Manon Fiorot raconte comment le Canada lui a redonné goût au MMA : « J'avais plus de plaisir depuis longtemps »
Manon Fiorot a traversé une période où l'entraînement ne lui procurait plus le même plaisir. Son départ au Canada, au Tristar Gym, a finalement servi de véritable déclic et lui a permis de retrouver une énergie qu'elle pensait avoir perdue.

Au micro de RMC Sport, la Française est revenue sur cette période charnière. Plus que le changement de salle, c’est surtout le plaisir retrouvé au quotidien qui semble avoir transformé son rapport au MMA.
Le Tristar comme nouveau départ pour Manon Fiorot
Fiorot explique que son arrivée au Canada lui a permis de retrouver quelque chose de très simple, mais essentiel : l’envie de s’entraîner.
« Je pense que c’est le fait de partir, de m’entraîner ici au Tristar et surtout, je pense que la chose la plus importante, c’était vraiment le plaisir que j’ai retrouvé à l’entraînement. »
Elle reconnaît que ce sentiment avait disparu depuis longtemps.
« Je suis arrivée au combat contre Jasudavicius, mais je sais que pendant le mois et demi d’entraînement, j’avais vraiment pris du plaisir à m’entraîner, chose que je n’avais plus depuis très longtemps. »

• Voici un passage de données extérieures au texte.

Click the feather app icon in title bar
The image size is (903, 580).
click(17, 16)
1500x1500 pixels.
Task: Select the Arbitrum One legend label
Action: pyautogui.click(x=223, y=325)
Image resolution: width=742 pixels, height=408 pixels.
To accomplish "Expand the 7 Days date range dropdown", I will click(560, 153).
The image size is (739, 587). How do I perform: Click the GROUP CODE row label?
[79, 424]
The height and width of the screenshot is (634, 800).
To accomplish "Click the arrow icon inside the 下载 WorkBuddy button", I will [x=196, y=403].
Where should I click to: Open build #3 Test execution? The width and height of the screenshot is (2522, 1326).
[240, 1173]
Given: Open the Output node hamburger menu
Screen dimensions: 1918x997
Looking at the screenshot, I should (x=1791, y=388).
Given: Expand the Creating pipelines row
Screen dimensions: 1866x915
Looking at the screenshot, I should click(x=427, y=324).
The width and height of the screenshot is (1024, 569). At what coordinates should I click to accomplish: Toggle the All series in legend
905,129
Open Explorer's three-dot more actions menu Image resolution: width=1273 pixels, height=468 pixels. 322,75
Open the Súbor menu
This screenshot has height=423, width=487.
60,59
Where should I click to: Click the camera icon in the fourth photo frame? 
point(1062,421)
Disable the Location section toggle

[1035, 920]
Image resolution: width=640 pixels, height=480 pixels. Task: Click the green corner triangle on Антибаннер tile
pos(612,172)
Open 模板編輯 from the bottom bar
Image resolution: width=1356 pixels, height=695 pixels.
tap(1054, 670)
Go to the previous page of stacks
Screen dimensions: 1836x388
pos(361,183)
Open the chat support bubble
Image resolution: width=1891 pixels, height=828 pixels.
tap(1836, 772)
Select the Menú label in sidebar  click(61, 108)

Ce détail est important, car il montre que le changement n’a pas seulement été technique. Pour Fiorot, ce nouveau cadre semble surtout avoir redonné du sens à son quotidien de combattante. À haut niveau, l’accumulation des camps, de la pression et des objectifs peut facilement transformer l’entraînement en routine. Le fait de changer complètement d’environnement lui a permis de casser cette mécanique.
Elle insiste aussi sur l’impact humain du Tristar.
« C’est peut-être l’équipe aussi ici au Tristar qui a changé les choses, de voir de nouvelles personnes s’entraîner avec moi. »
Aiemann Zahabi a joué un rôle important
Parmi ces nouvelles influences, Manon Fiorot cite directement Aiemann Zahabi, avec qui elle a partagé une grande partie de son camp.
« J’ai eu la chance de faire mon camp avec Aiemann Zahabi, parce qu’on combattait le même soir au Canada. Et ça, je pense que ça a fait quand même beaucoup parce qu’on s’entraînait vraiment tout le temps ensemble. C’était la première fois que j’étais un peu guidée. »
La Française explique avoir été portée par l’énergie constante de son partenaire d’entraînement.
« Ça me donnait vraiment de la force. Il a une énergie incroyable, c’est fou. Je prends un peu l’exemple sur lui parce que je le voyais arriver tous les matins au gym, tous les après-midi, toujours le sourire, toujours content. »
Cette dynamique semble même avoir influencé sa manière de gérer la fatigue.
« Moi, je me disais, il n’est jamais fatigué. Et du coup, je n’osais pas dire que je suis fatiguée ou quoi, je suivais un peu son mood. Et franchement, je pense que ça, ça m’a beaucoup aidée. »
Au-delà des ajustements techniques, ce passage au Tristar a donc surtout offert à Fiorot un environnement plus stimulant. La Française ne parle pas d’une révolution totale, mais plutôt d’un retour à une sensation qu’elle avait perdue : celle de prendre du plaisir à travailler.
Et pour une combattante de son niveau, ce type de déclic peut parfois être aussi important qu’un changement de stratégie ou de méthode d’entraînement.